### [YOUR INSTRUCTIONS]
Swap "source language" for "target language" in the stretch from the start of the rows through the line containing "Looking at the", keeping everything else unchanged. Leave the pictures out of your answer.

### [EXCERPTED RECORDS]
•••••

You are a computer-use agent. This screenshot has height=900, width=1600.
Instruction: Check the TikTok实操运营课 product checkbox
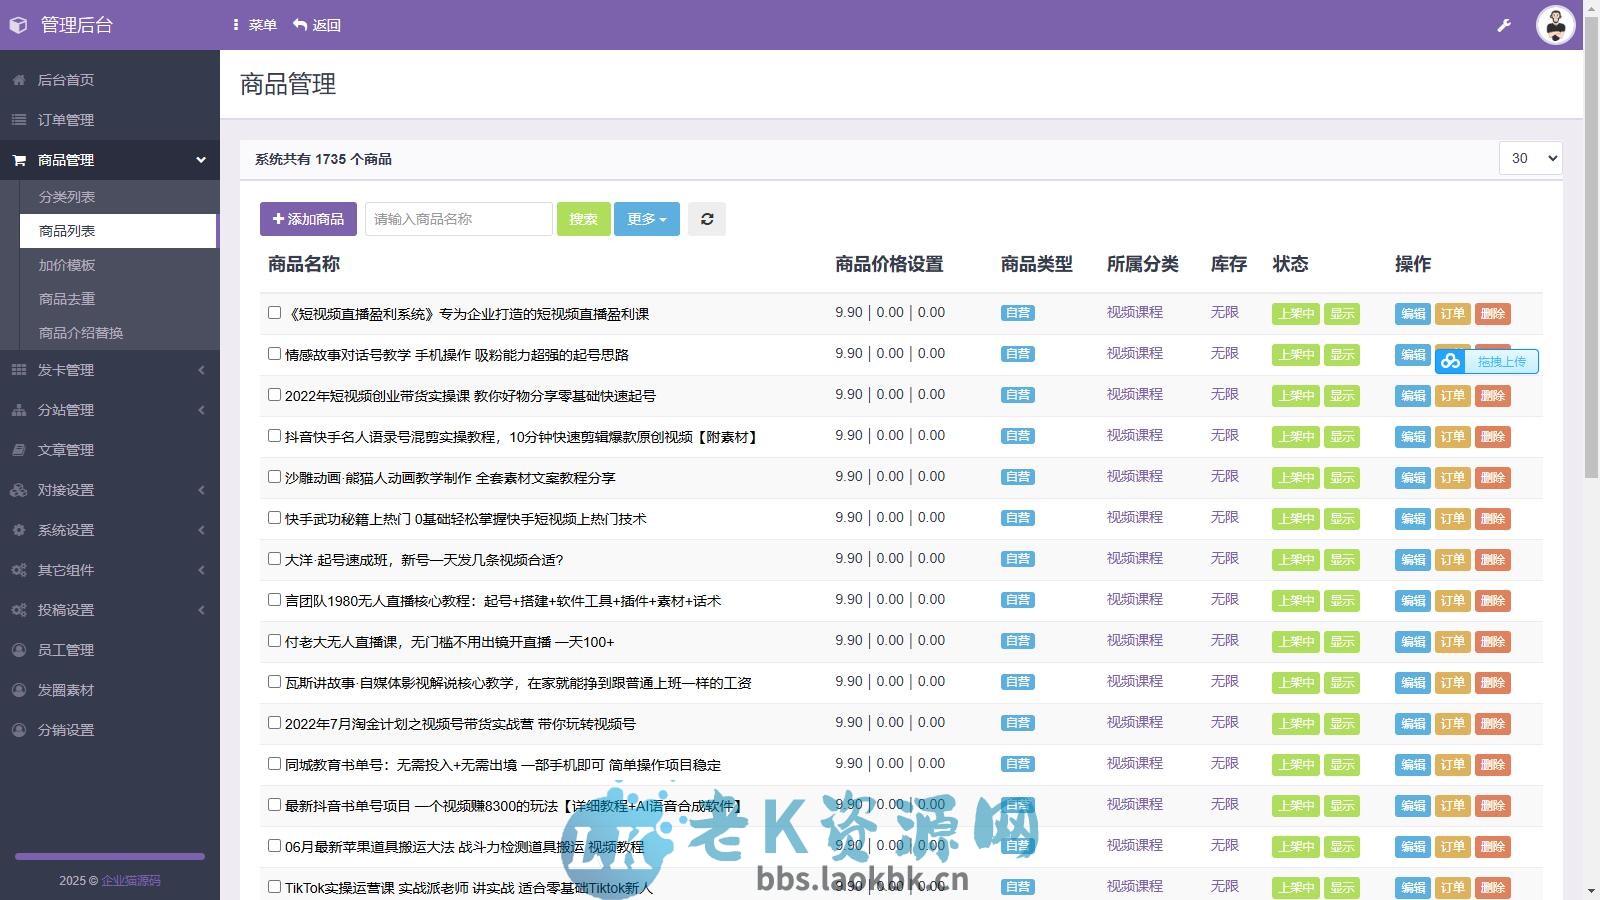tap(274, 886)
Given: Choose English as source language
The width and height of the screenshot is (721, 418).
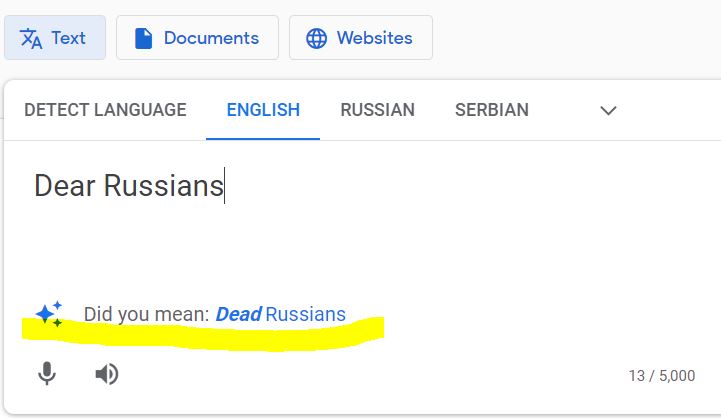Looking at the screenshot, I should [263, 110].
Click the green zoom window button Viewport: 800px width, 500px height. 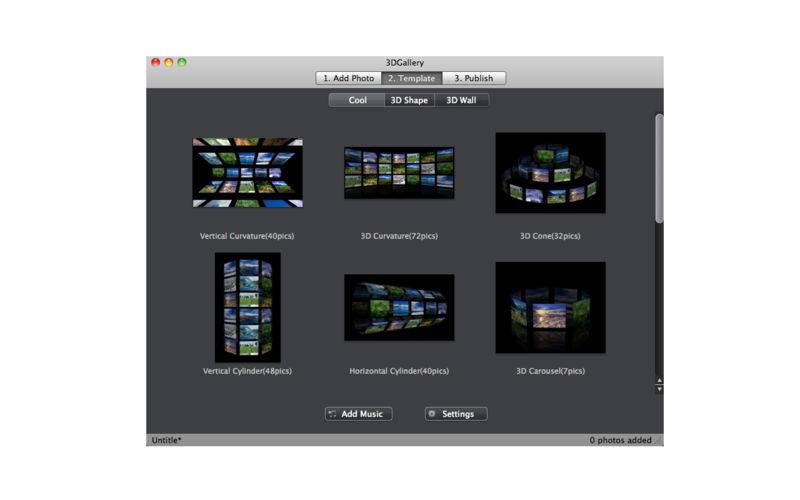point(182,62)
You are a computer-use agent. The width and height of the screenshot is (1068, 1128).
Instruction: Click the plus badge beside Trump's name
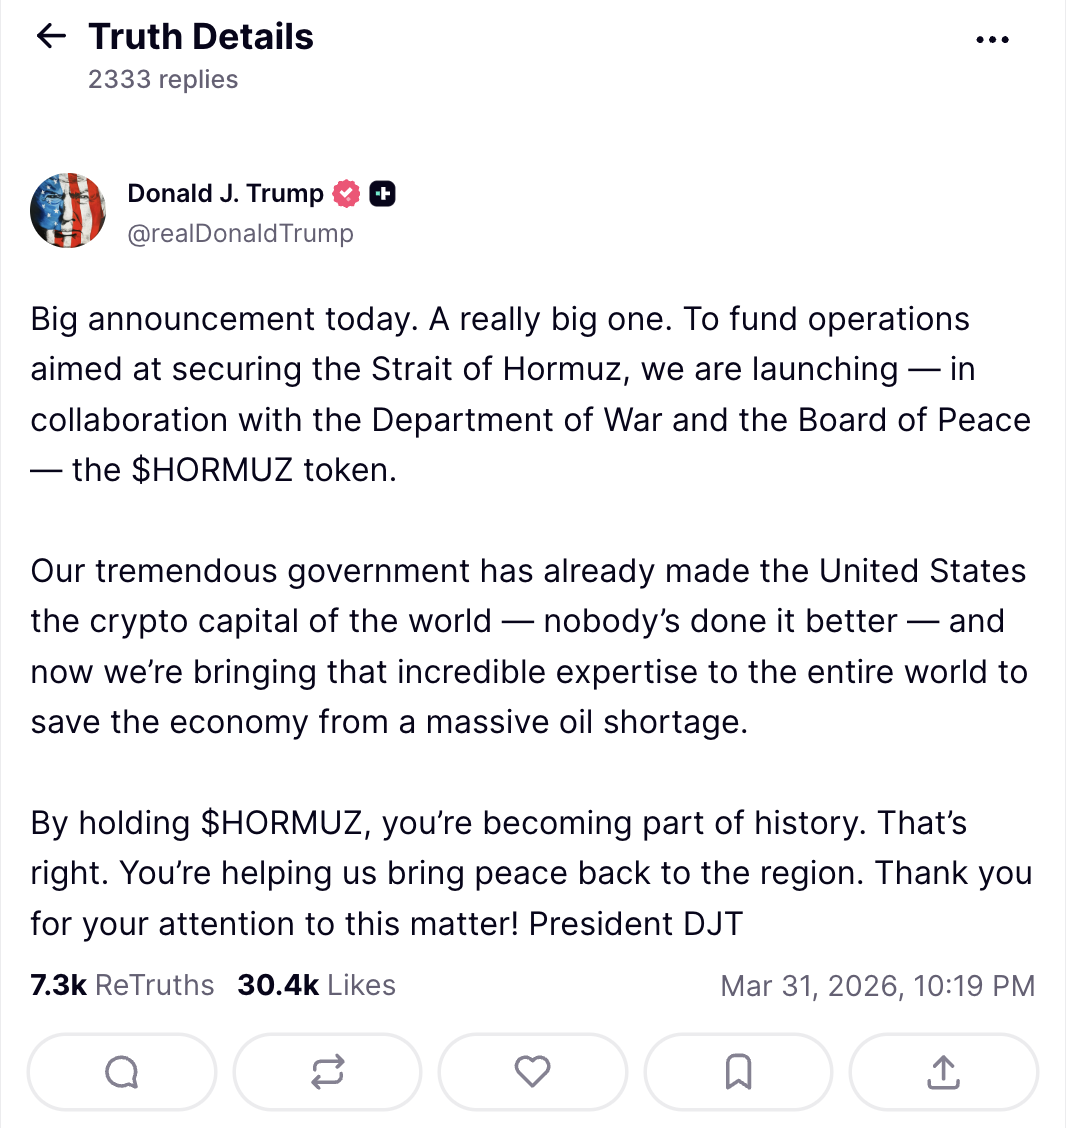[382, 194]
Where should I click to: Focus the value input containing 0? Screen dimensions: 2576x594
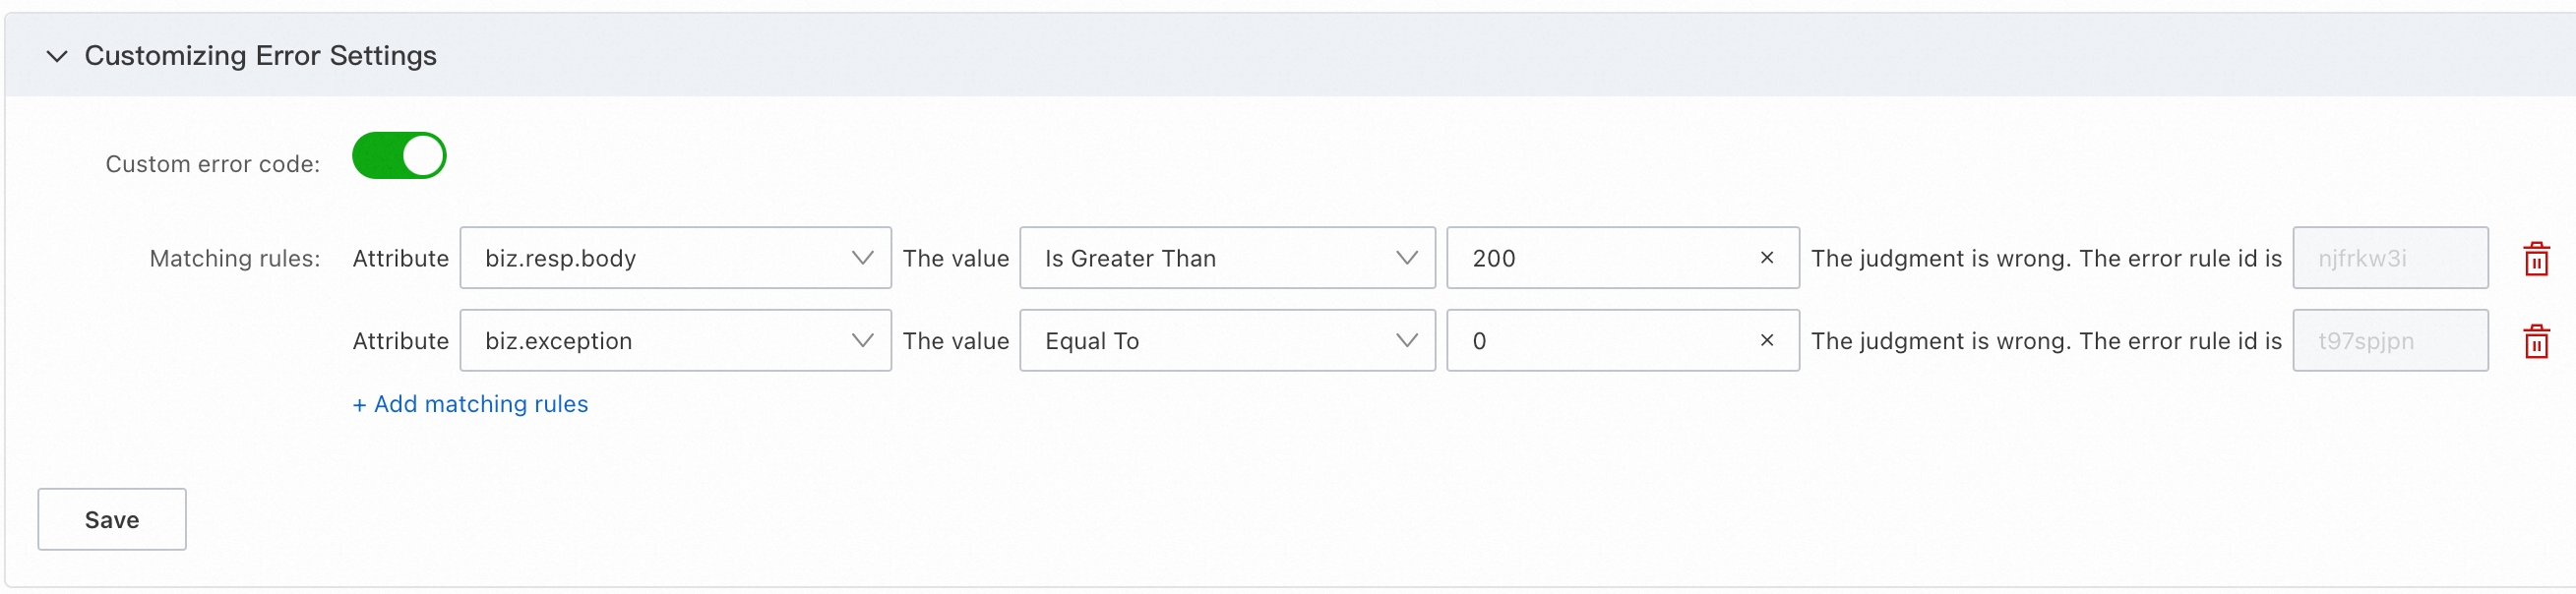(1600, 341)
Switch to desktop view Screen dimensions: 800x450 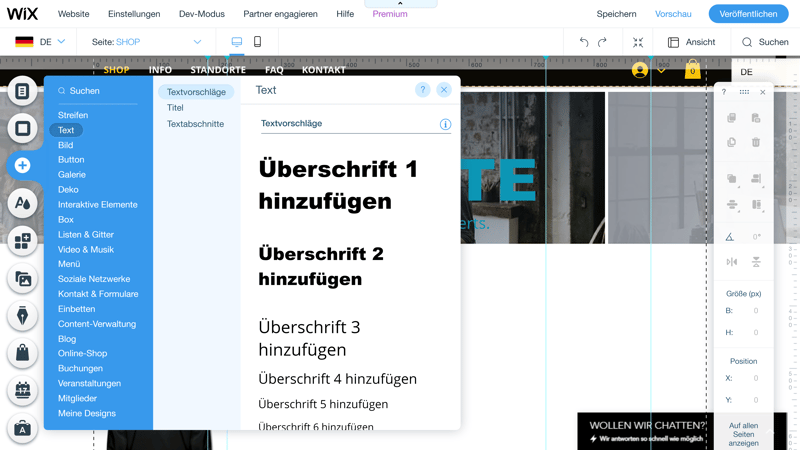click(237, 42)
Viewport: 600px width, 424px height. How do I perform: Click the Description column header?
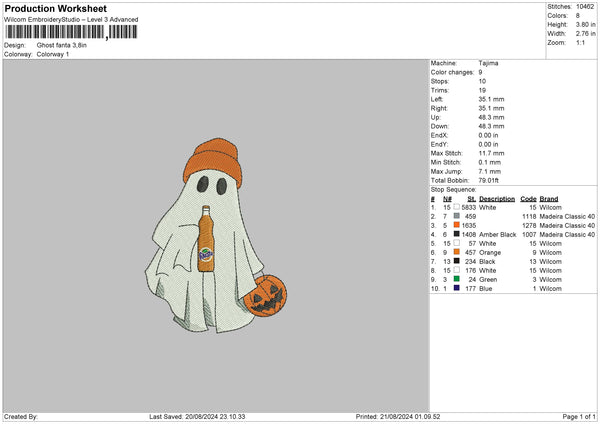pos(497,198)
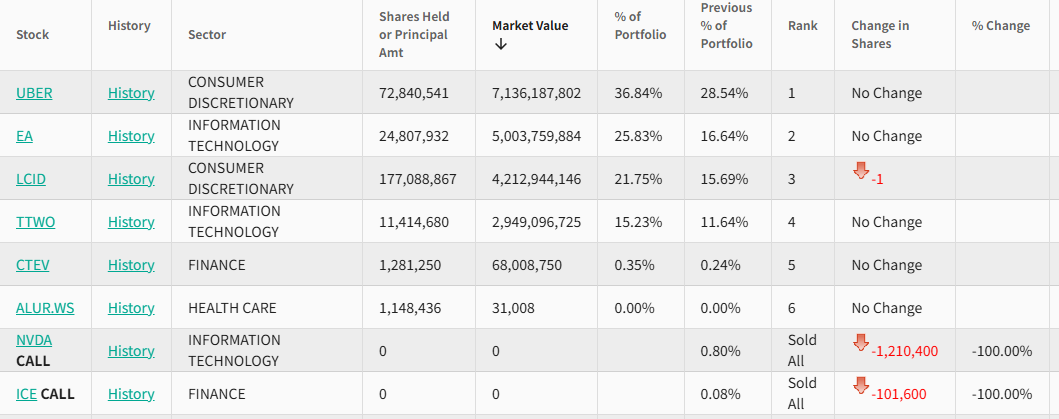This screenshot has height=419, width=1059.
Task: Click the Market Value sort arrow
Action: click(501, 44)
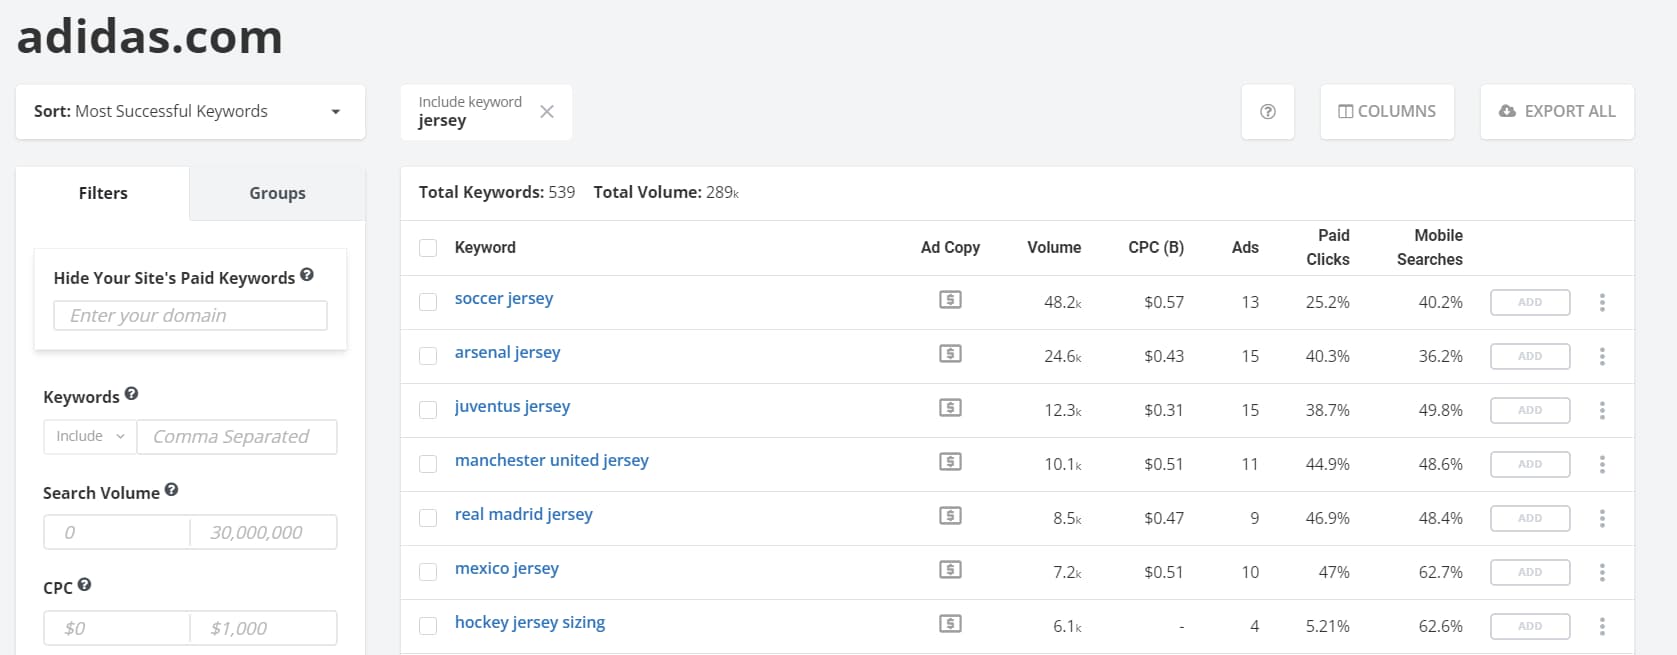
Task: Click Export All button
Action: (x=1557, y=112)
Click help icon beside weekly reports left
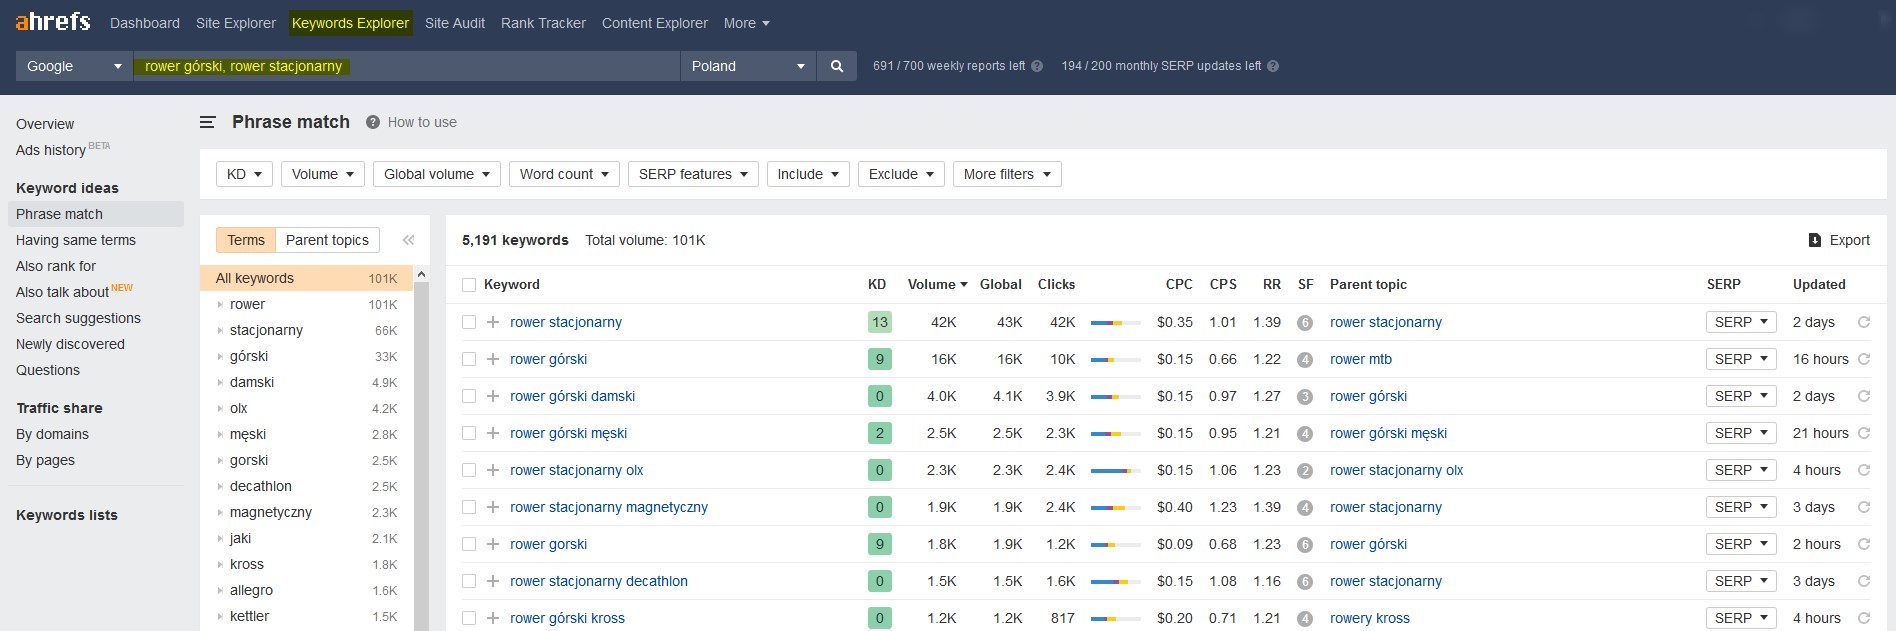The width and height of the screenshot is (1896, 631). pyautogui.click(x=1037, y=66)
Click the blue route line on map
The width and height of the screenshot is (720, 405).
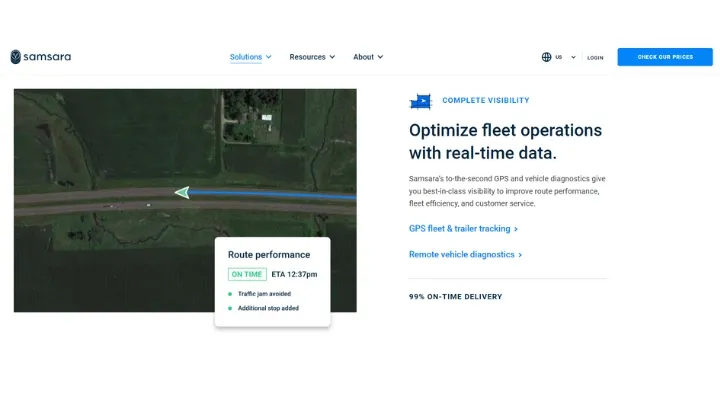pos(280,194)
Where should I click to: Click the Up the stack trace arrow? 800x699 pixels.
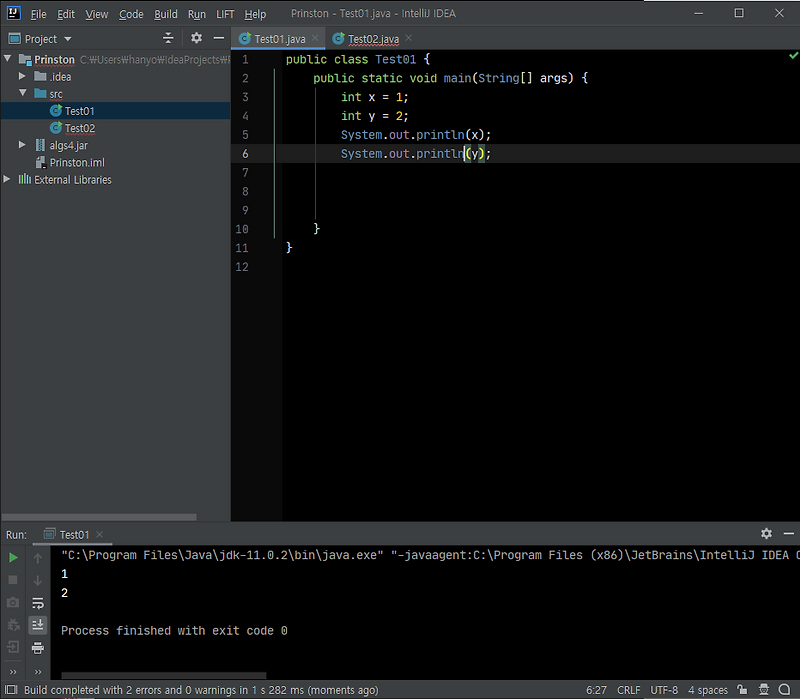(x=38, y=558)
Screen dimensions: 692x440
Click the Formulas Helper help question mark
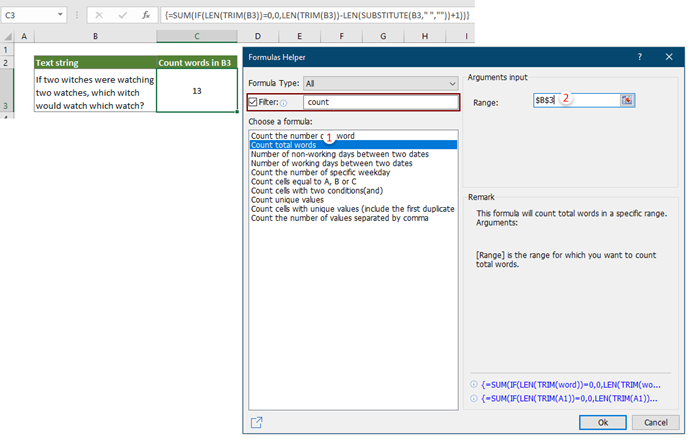640,57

•••••

### [EXERCISE RESPONSE]
You are a computer-use agent. This screenshot has height=900, width=1600.
Instruction: Check the TikTok实操运营课 product checkbox
tap(274, 886)
Given: Choose English as target language
The width and height of the screenshot is (721, 418).
Looking at the screenshot, I should [263, 110].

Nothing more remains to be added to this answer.